Plus de 2 700 sapeurs-pompiers restaient engagés fin juillet, appuyés par 1 500 militaires, un A400M ayant effectué son premier largage. Selon les satellites d’EFFIS, 2026 est devenue l’année où la France a vu brûler le plus de surfaces depuis le début des relevés, devant 2022.
Espagne : le plus grand incendie de son histoire
L’Espagne a franchi deux seuils. Le feu déclaré à Burgohondo, dans la province d’Ávila, a détruit près de 50 000 hectares, ce qui en fait le plus vaste jamais enregistré dans le pays. Le cumul national atteint au moins 153 000 hectares depuis janvier, soit six fois la surface constatée à la même date en 2025. Les seuls incendies d’Ávila, de Madrid et de Tolède en représentent environ la moitié.
Le bilan humain est lourd. Treize personnes ont péri dans l’incendie de Los Gallardos, en Andalousie, déclenché le 9 juillet près de Bédar. C’est le feu le plus meurtrier de l’histoire de l’Andalousie. Une polémique s’est ouverte sur l’absence d’alerte massive à la population.
Le total des personnes évacuées ou confinées dépassait 116 000 fin juillet. Dans la province de Castellón, l’incendie parti le 25 juillet de La Vall d’Uixó a pénétré dans le parc naturel de la Sierra de Espadán après avoir parcouru environ 4 300 hectares. La multiplicité des départs successifs a orienté l’enquête vers l’hypothèse criminelle. Madrid et l’État ont sollicité le mécanisme européen de protection civile. La Commission a annoncé le déploiement de quatre avions en Espagne et de trois en France, la Grèce ayant offert deux Canadair.

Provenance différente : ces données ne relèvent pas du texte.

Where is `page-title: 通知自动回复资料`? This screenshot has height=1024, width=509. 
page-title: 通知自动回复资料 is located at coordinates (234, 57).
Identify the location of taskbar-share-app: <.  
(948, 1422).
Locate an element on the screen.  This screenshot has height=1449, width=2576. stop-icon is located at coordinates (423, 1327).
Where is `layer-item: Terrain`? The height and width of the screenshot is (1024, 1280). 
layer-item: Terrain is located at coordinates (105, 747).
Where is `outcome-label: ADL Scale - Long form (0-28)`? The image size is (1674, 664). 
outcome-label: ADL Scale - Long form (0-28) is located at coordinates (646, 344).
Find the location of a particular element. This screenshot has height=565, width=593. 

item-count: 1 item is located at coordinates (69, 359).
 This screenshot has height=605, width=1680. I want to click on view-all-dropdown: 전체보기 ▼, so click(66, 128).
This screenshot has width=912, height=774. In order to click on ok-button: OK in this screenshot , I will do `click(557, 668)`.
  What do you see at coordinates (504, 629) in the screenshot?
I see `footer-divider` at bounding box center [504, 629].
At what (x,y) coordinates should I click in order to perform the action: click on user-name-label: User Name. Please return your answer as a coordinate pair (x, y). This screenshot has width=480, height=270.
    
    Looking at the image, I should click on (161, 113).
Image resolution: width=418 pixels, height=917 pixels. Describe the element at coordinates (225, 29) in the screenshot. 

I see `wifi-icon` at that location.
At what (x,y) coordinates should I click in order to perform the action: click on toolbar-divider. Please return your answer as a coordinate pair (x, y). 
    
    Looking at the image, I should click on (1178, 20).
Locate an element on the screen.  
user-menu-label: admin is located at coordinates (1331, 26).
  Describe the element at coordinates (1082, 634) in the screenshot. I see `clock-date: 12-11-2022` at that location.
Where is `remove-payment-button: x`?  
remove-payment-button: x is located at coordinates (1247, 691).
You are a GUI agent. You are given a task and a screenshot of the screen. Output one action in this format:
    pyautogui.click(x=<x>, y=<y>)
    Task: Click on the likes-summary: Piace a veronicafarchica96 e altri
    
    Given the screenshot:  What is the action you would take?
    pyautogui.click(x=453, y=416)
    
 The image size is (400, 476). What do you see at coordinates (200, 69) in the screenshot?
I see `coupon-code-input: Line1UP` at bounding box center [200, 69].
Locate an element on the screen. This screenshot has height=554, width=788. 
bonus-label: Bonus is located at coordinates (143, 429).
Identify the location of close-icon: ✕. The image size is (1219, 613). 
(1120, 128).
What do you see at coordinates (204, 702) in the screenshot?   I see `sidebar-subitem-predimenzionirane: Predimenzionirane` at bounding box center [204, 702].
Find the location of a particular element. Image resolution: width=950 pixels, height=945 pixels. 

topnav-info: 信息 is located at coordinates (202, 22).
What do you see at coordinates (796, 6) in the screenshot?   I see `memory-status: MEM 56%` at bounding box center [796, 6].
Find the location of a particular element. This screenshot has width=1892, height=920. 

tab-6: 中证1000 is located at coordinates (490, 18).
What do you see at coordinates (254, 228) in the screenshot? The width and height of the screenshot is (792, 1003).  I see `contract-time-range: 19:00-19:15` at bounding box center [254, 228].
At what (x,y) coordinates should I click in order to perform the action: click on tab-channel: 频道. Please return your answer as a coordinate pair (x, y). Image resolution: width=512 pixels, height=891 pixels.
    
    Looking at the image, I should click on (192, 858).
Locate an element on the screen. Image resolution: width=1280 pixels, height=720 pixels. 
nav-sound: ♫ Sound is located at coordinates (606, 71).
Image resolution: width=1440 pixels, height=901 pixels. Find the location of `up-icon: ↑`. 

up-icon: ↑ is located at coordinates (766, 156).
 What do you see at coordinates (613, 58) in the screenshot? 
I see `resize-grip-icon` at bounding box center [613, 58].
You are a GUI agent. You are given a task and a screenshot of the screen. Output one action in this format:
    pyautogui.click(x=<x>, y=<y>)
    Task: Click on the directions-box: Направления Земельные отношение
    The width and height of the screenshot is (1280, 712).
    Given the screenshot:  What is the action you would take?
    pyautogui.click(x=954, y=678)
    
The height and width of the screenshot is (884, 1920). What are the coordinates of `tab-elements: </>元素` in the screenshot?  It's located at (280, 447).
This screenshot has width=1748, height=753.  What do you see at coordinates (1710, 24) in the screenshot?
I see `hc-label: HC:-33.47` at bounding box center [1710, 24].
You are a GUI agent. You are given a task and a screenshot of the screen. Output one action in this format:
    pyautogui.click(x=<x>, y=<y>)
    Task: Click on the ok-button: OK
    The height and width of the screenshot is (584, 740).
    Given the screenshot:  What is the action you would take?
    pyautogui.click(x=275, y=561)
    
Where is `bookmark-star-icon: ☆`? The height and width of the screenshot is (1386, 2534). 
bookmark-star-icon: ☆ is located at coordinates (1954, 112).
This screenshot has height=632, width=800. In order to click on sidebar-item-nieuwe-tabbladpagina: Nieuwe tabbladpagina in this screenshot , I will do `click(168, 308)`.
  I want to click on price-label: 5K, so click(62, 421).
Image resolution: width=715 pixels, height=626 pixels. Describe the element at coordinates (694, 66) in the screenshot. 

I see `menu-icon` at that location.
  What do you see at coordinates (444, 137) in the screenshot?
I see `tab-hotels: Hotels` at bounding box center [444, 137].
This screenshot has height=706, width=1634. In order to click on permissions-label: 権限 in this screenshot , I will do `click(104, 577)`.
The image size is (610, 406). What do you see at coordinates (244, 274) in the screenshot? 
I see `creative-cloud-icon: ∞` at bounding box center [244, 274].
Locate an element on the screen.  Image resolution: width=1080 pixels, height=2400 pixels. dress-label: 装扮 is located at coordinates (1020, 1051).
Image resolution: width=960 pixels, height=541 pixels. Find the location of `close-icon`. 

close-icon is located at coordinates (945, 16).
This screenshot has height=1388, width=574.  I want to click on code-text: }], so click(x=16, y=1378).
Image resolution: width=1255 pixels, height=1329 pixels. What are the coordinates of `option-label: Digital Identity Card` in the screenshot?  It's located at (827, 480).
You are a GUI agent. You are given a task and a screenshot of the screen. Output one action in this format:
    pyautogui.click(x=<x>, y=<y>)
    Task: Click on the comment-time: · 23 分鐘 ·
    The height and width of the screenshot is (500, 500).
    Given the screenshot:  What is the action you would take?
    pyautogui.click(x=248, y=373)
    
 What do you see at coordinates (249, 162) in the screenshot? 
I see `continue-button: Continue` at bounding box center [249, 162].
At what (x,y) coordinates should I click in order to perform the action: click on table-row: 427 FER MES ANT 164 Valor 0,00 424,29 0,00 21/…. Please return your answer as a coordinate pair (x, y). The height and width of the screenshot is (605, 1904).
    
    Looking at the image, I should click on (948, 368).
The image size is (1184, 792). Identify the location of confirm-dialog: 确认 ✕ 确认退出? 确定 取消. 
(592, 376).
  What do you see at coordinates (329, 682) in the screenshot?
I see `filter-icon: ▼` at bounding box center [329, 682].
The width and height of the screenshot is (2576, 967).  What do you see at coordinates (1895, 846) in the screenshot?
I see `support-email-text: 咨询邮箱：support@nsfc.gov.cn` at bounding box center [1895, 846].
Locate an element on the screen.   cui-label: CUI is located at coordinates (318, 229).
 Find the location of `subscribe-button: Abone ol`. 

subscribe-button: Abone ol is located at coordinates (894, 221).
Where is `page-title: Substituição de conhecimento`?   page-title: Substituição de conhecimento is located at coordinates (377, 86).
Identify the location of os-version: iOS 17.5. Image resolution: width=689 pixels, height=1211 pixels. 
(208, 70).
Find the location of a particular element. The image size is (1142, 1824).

Italie, Grèce, Turquie : un front toujours ouvert
Le sud de l’Italie et la Sicile comptent des dizaines de feux de forêt et de végétation attisés par le vent chaud, avec des dégâts dans les exploitations agricoles et les oliveraies. La Grèce, frappée par une soixantaine de départs en vingt-quatre heures début juillet, a connu une accalmie relative après des épisodes pluvieux.
La Turquie affronte en revanche une journée difficile ce 29 juillet. Dans le district de Seydikemer, à Muğla, la route reliant Fethiye à Antalya est fermée à la circulation alors que 121 maisons et 202 habitants ont été évacués, ainsi que l’hôpital d’État. L’accès aux zones forestières est interdit pour quatre jours à Kumluca, dans la province d’Antalya. Un seul foyer mobilise cinq avions, dix-huit hélicoptères et plus de quatre-vingt-dix camions.
Une saison qui déplace les lignes
La saison 2026 déplace deux repères. Le premier est géographique car les pires feux français de l’année se sont déclarés sur la façade atlantique et non pas pas en Provence. En outre, l’Allemagne comme l’Irlande font désormais partie des pays touchés par les incendies. Le second est calendaire car juillet est déjà un pic, alors qu’août et septembre restent devant.